King Ferdinand VI began laying out spacious new grounds at the palace gardens of Caserta in 1786, the same year that he called Hackert to Naples. The new gardens were carried out in the English style. Hackert followed their construction with great interest, not least because they helped inspire the development of his own landscape compositions. The main initiator of the English gardens at Caserta was Hackert's friend, the British envoy Sir William Hamilton (1730-1803). In April 1786 he instigated the employment of the gardener John Andrew Gräfer (1746-1802), whom Hackert soon also befriended.

The artist made three drawings of the gardens in 1788, showing parts that were already completed, there are also later drawings dated 1793 and 1794. At the king's behest, Hackert painted a large work in gouache in 1792 showing a panoramic view of the gardens looking towards Mount Vesuvius in the south and showing the town of Maddaloni on Monte San Michele on the left. He painted a further variation of the park landscape in 1795, this time depicting a small pond with a weeping willow in the mid-ground flanked by pine trees, oaks, and cypress trees planted casually side by side.

Hackert finally painted four more works in this “new genre” in 1797, of which the present canvas is one.

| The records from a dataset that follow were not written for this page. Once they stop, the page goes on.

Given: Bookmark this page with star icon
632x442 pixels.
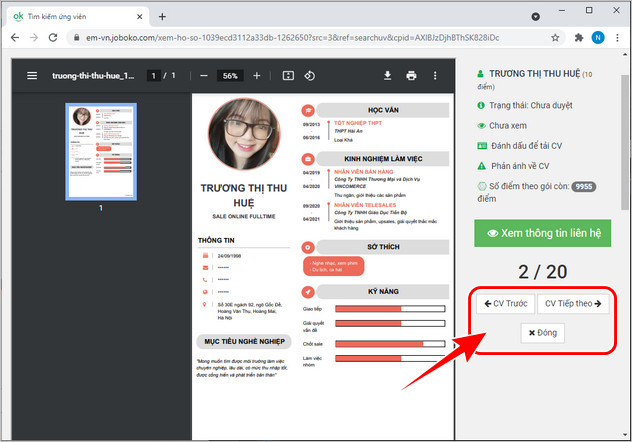Looking at the screenshot, I should tap(555, 37).
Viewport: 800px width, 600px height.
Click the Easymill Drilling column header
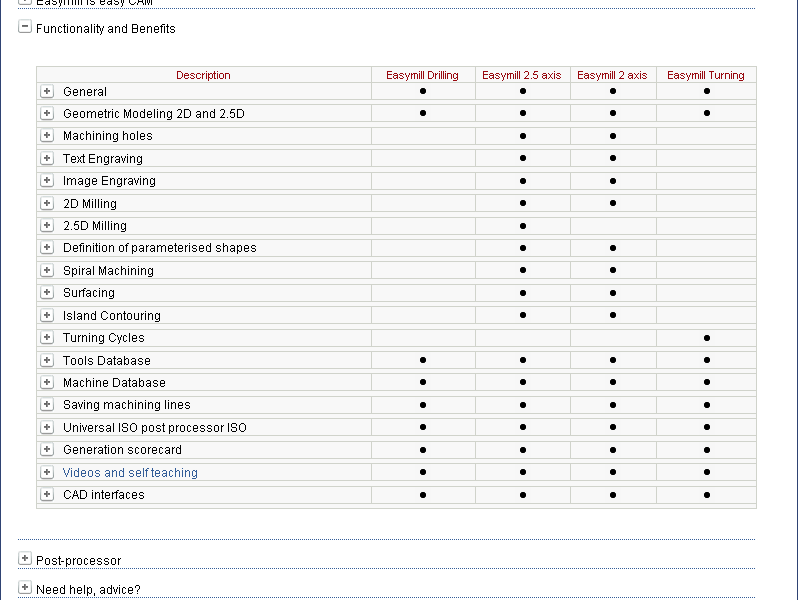coord(422,75)
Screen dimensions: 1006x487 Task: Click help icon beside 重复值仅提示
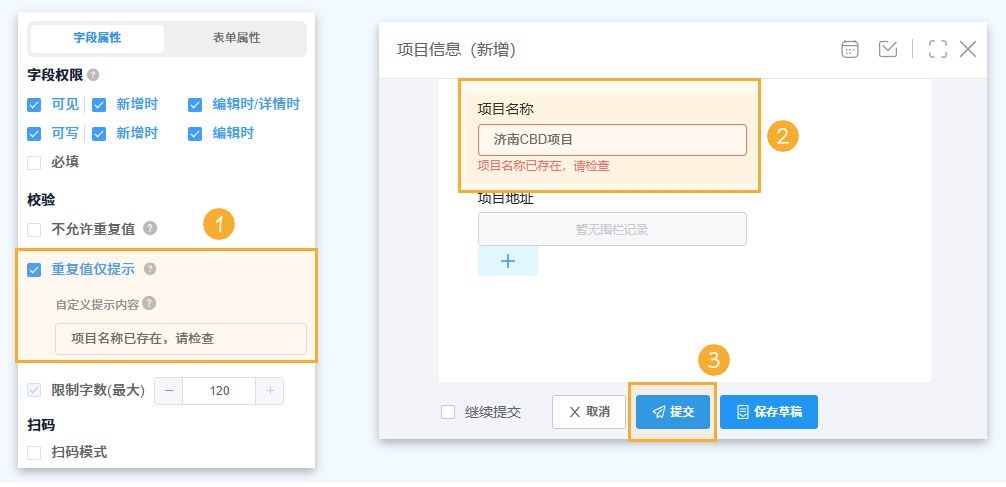[x=150, y=269]
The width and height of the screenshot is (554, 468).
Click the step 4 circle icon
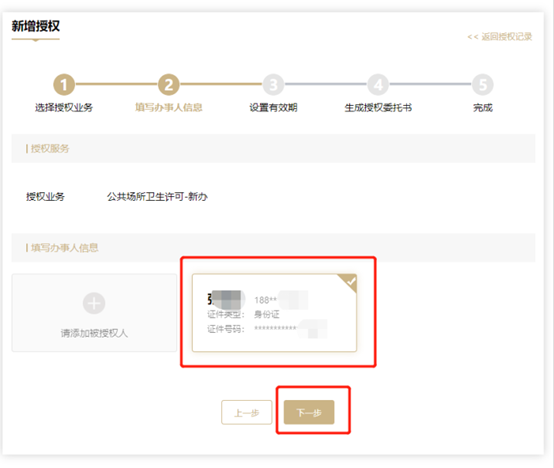pos(378,84)
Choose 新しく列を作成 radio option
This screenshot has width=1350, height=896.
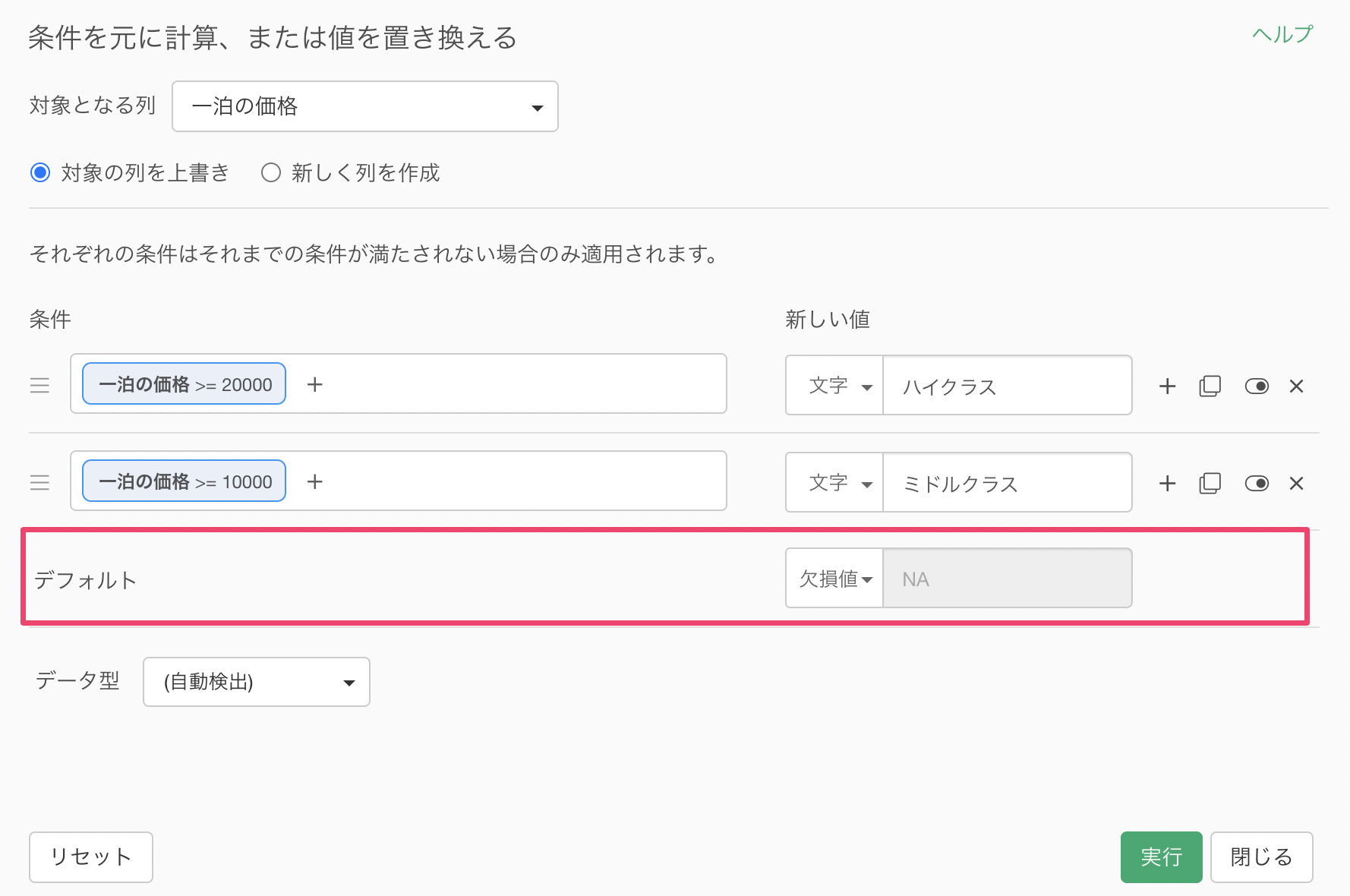tap(271, 173)
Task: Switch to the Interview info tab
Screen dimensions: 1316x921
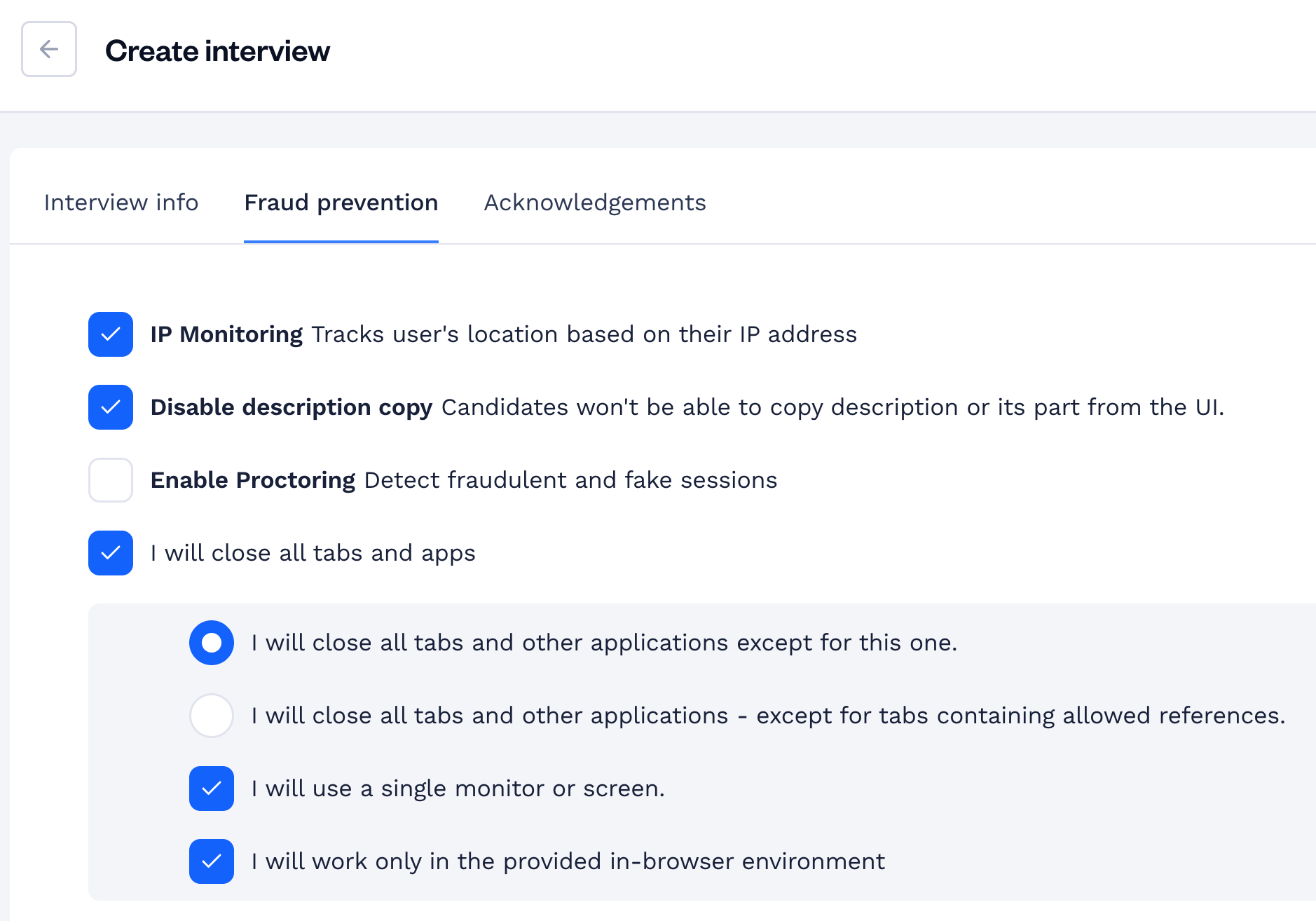Action: click(121, 203)
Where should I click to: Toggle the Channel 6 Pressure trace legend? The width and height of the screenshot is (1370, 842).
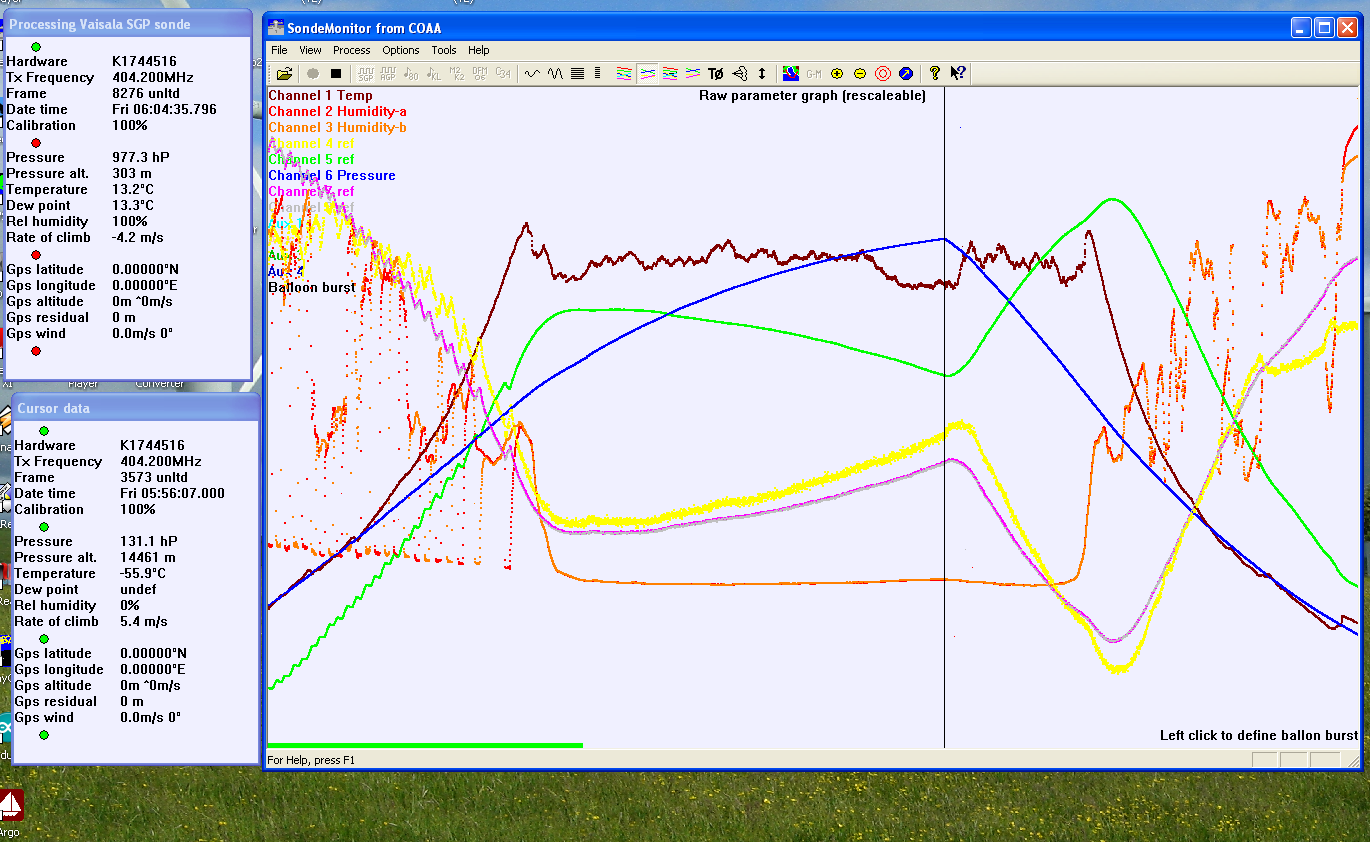(x=331, y=175)
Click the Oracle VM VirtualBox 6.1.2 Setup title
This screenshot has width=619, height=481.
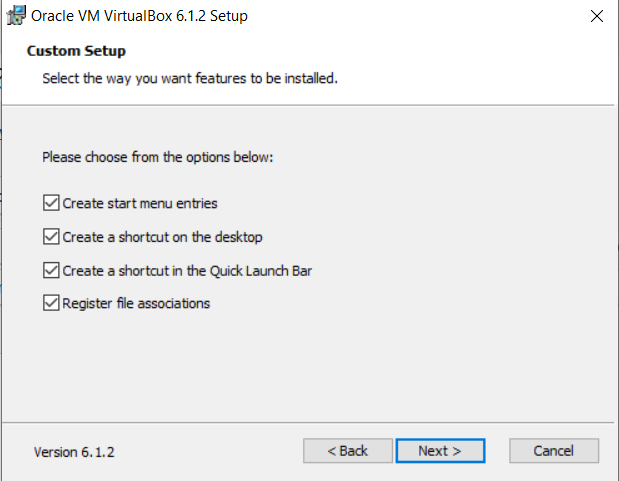point(140,16)
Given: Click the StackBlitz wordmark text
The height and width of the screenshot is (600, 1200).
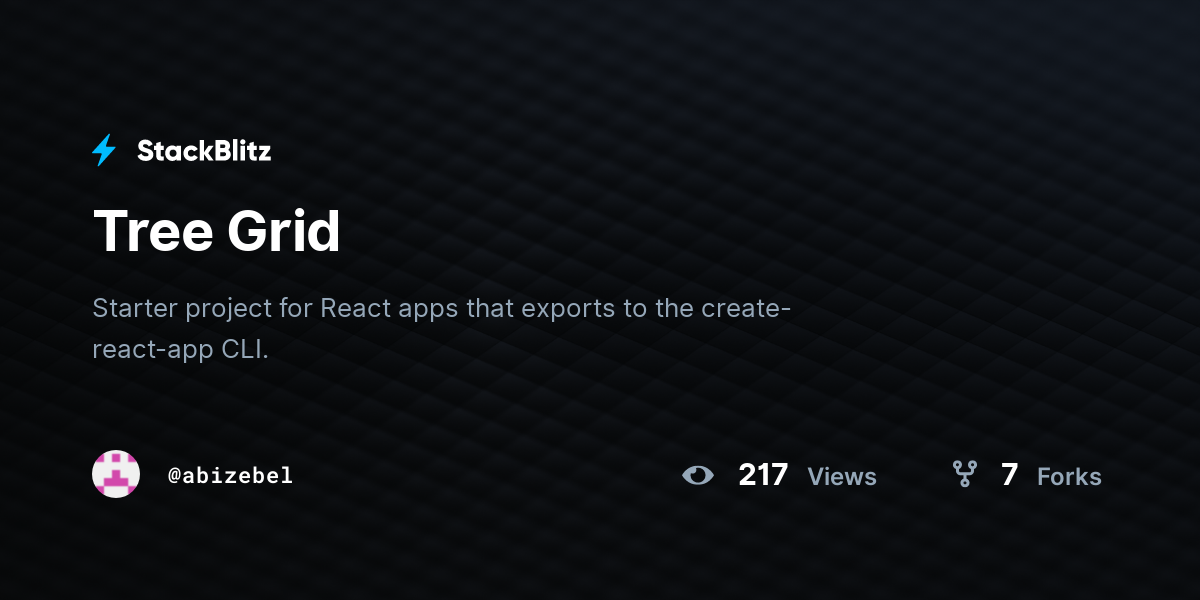Looking at the screenshot, I should 204,151.
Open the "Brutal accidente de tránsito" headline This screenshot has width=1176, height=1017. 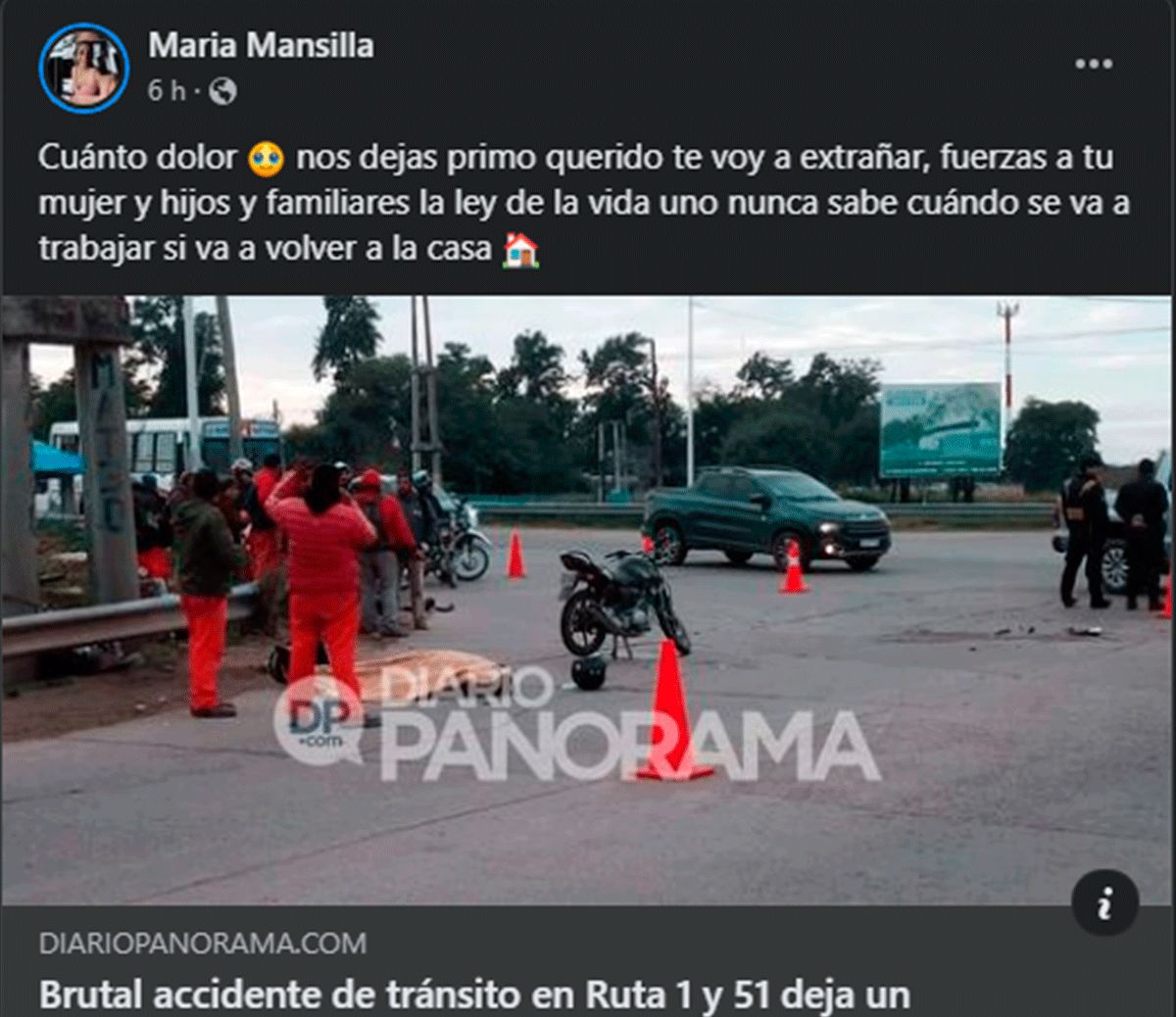pyautogui.click(x=474, y=995)
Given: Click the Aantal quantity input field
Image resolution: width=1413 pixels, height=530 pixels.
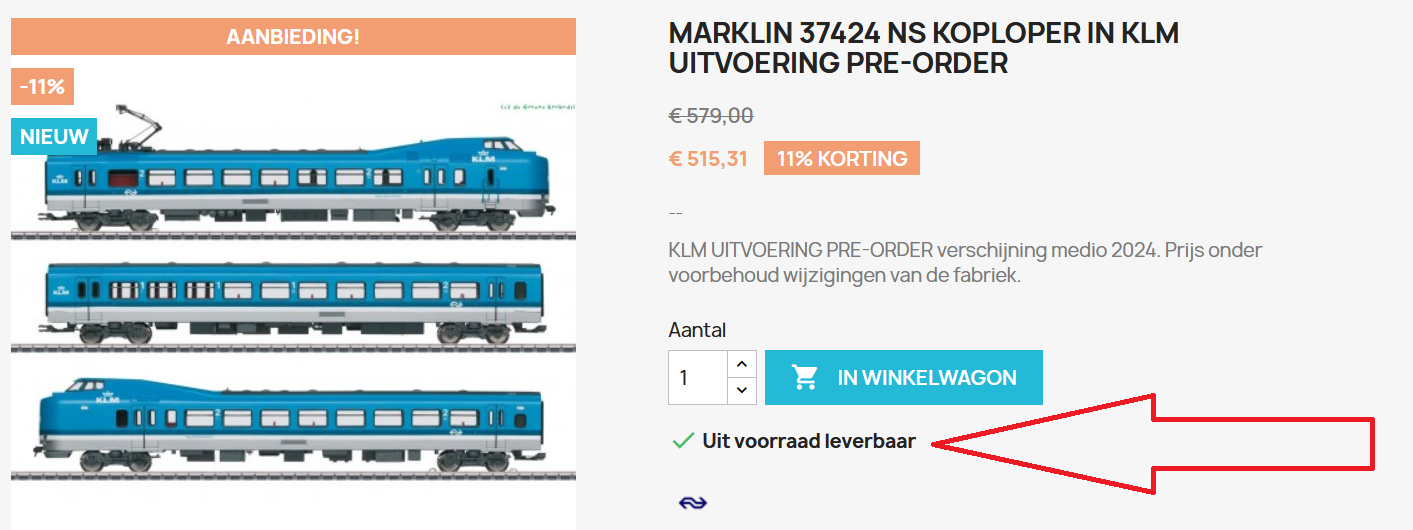Looking at the screenshot, I should tap(698, 377).
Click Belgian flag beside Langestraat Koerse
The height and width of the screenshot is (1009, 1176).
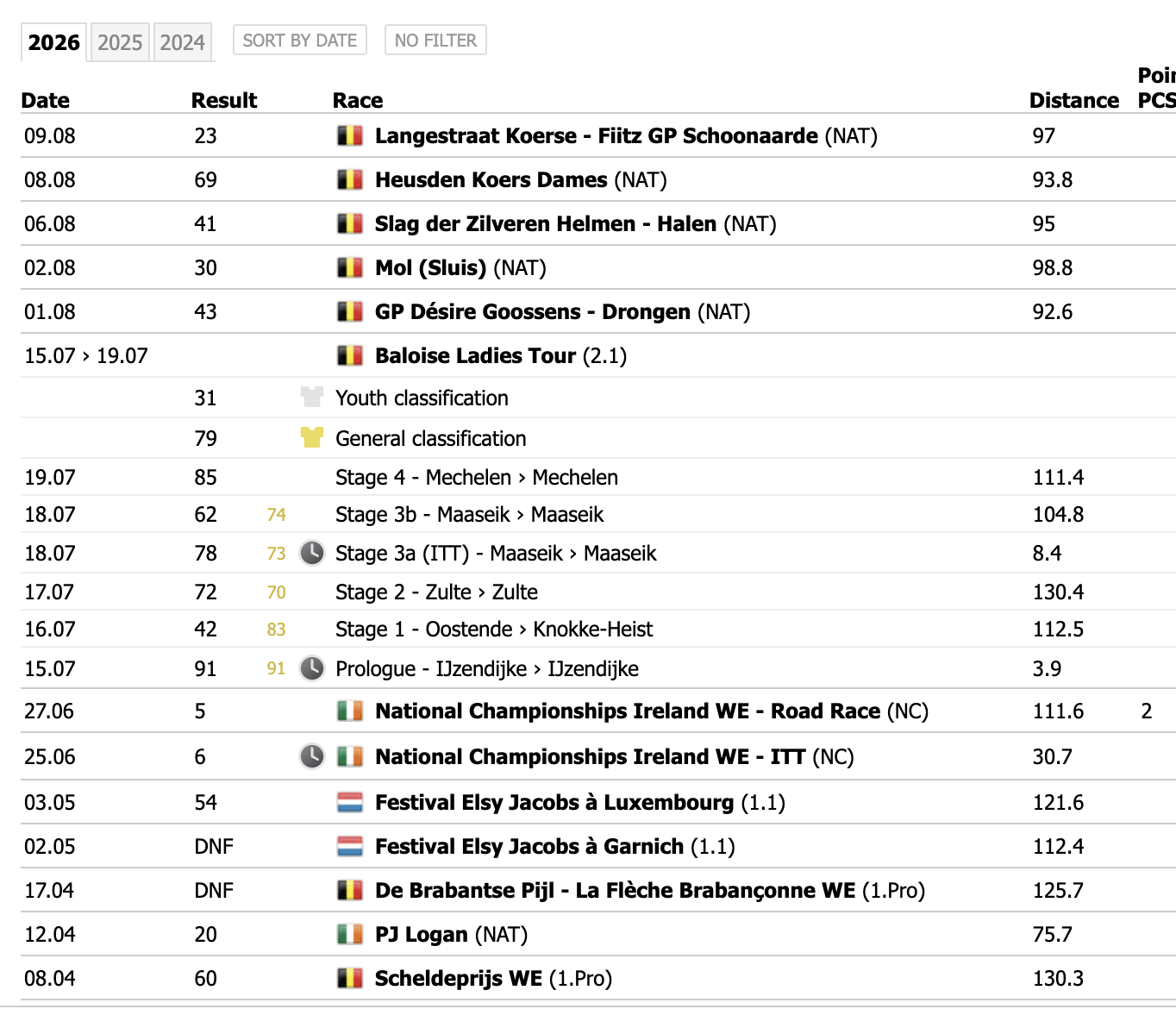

The viewer looks out across a river flowing from the mid-ground to the fore. Trees line its banks, and once again we recognise several weeping willows. A round temple with a statue on a plinth is shown nestled among the pine and cypress trees on the river's right bank. The scene is highly reminiscent of the English gardens at Caserta, where Hackert's friend, the architect Carlo Vanvitelli (1740-1821), constructed a small round temple in the centre of a labyrinth at the king's request in 1792 (not a typical element of a landscape garden, but it was the king's wish). The temple can also be seen in Hackert's 1792 gouache, but the statue - presumably depicting Flora or Venus - is an addition by the artist.

In the right foreground of the work, two elegantly dressed ladies recline together with a small girl and a dog on a well-kept lawn. They represent the park element of the gardens, whereas the cows in the left foreground evoke a rural atmosphere. The way in which the two aspects meld seamlessly into each other recalls Goethe's remark that the area around Caserta was one immense garden.

In the distance we see a settlement with a fortified tower on a hill. The motif is reminiscent of the small town of Maddaloni on the Tifatina hills at the foot of Monte San Michele which borders the plain of Caserta in the south. The town can also be seen in the left background of the gouache depiction of the English gardens from 1792.

We would like to thank Dr Claudia Nordhoff for her kind support in cataloguing this piece. The present catalogue entry is a heavily abridged version of her detailed expertise for this painting.